I know he has a lot of funds, and could help my business however I am also worried this can be a nice setup.

Any advice would be greatly apprecaited?
 


FlyingRon

Senior Member
What state are you in?

By your own description, the formula isn't patentable (actually the formula itself isn't patentable, period. The process might have been but you say it's obvious, so that's an outright bar to patentability). This means the only way to protect your formula is to keep it secret. You're going to need to bring an attorney in to find out if there is an instrument that you can use to keep him from "stealing" your recipe. Note however, that if it is so obvious, then others could indendently produce the product and you'd have no claim against them.
 

TheFarmacy

Junior Member
Texas

It is actually not that easy to create the product if it was, I wouldn't be in this situation. However he claims that he can create it, and as someone with Chemistry experience. If you know how to create a vape juice using different ratios of chemicals and flavorings, then you should have no problem writing the formula down on paper.

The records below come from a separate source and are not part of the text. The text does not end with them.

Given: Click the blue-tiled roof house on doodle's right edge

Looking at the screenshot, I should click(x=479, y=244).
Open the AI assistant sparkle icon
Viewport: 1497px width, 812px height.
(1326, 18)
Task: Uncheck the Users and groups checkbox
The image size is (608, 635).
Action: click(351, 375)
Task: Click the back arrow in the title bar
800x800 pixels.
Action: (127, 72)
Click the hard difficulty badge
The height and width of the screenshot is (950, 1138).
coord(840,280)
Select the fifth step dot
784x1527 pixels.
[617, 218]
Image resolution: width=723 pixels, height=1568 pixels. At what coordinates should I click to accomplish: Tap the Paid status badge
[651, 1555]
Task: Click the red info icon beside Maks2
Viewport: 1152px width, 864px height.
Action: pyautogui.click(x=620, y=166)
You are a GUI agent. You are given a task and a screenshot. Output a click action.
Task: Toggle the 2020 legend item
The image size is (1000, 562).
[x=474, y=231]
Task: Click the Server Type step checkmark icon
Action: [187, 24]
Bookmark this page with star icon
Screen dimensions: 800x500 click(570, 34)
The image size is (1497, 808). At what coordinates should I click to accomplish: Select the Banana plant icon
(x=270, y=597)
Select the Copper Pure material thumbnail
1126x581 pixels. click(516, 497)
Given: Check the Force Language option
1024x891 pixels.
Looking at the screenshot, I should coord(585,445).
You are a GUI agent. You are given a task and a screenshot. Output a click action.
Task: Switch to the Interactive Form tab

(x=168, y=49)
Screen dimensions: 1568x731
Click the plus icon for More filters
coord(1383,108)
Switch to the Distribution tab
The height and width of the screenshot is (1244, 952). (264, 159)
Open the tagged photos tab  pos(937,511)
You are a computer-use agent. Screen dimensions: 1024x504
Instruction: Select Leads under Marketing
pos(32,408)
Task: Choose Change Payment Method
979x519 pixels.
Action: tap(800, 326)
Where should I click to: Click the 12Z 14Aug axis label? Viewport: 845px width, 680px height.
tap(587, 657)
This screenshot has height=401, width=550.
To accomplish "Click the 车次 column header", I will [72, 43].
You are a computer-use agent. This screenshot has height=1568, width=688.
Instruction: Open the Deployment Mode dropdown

This is sounding more and more like he just wants to find out how I make my product.
 

quincy

Senior Member
Texas

It is actually not that easy to create the product if it was, I wouldn't be in this situation. However he claims that he can create it, and as someone with Chemistry experience. If you know how to create a vape juice using different ratios of chemicals and flavorings, then you should have no problem writing the formula down on paper.

This is sounding more and more like he just wants to find out how I make my product.
It is not a good idea to go into business with someone you don't trust.
 

FlyingRon

Senior Member
Easy vs. hard isn't the issue. Lots of things are hard but they are not patentable. The issue is whether the process you're developing is novel and non-obvious. Just sitting there mixing up vape juice doped with your flavoring and canabanoid additives isn't likely going to meet the requirement.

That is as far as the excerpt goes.